The downsides to the new system are quite evident. With direct Bing queries, no matter how weird the search is you’ll get results and you can do some cool bias comparisons within the app for practically any topic. With the new system, I am now limited to the data I’m collecting. This’ll get better over time as I collect more data but the user experience is objectively worse. To combat this, I added “seed” data. When I automatically insert a topic, my code will automagically search for material online if I don’t have enough content, which can be up to 13 Bing API calls for a topic, or about $.08. This is working quite well for popular topics, but the more lesser known topics people search for the less sense it makes for me to add seed data, and the less useful the app becomes compared to before.

Speed and Automation

With my robust RSS reader in place, I run it about every hour and parse about 120 RSS feeds. It takes under a second to parse a feed and save the news items to my database, and under a minute to parse all 120 sources I have. Even so I don’t want to run it more than once an hour as I want my impact of reading these feeds to be super low. My built in Linux RSS reader checks the feeds every 30 minutes, so I decided on half as often as a normal reader to be safe.

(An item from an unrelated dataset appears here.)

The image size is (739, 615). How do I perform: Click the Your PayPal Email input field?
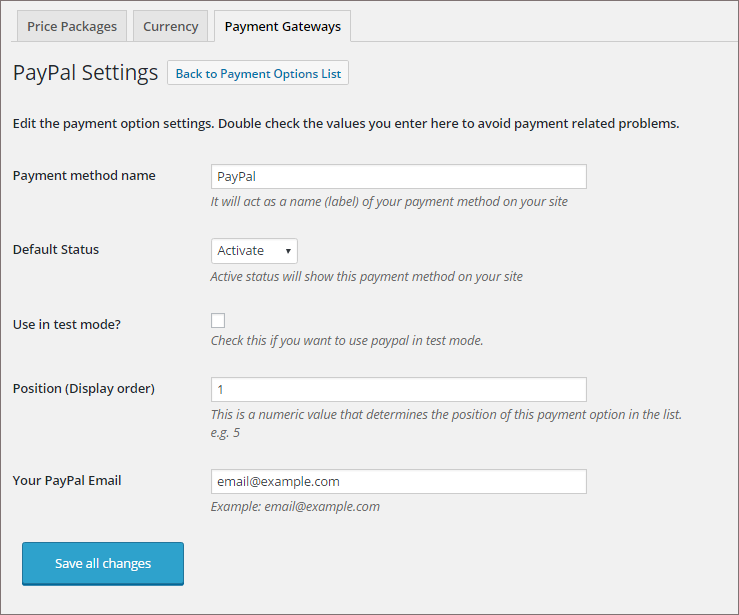click(x=399, y=482)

To make the queries as fast as possible, all the popular topics are periodically indexed in a many-to-many database table. Any time new news items are added, they are checked to see if they match any topic key words and then added to the index. This makes the most common search terms super fast. The less-common search terms still do a full text search of the title and description, however my testing shows these mysql full text searches when filtered by sources and bias are still super fast. I will see how much that slows down as the database expands.

Conclusion

My first take away is that RSS feeds are awesome and it’s a shame they’re dying. I fully intend on using them more. My Linux laptop has abuilt in RSS reader called Akregator that’s been working great. I get the headlines and sometimes full stories without any loading pages, clicks, ads, weirdly formatted websites, popups asking me to subscribe, and other annoying stuff. Second take away is I should probably try harder to engineer things correctly the first time and not retroactively improve it. I kind of ruined the release of the app by shutting it down after 6 hours the first time. My last take away is just how profoundly disappointing some of these “news” outlets are. I found myself alternating between “man this is wack, this is great bias for my app” and “I just cannot believe some people consume this as news”. It can be quite depressing to see the content at the extremes. Maybe this app will help someone at least realize what is not news.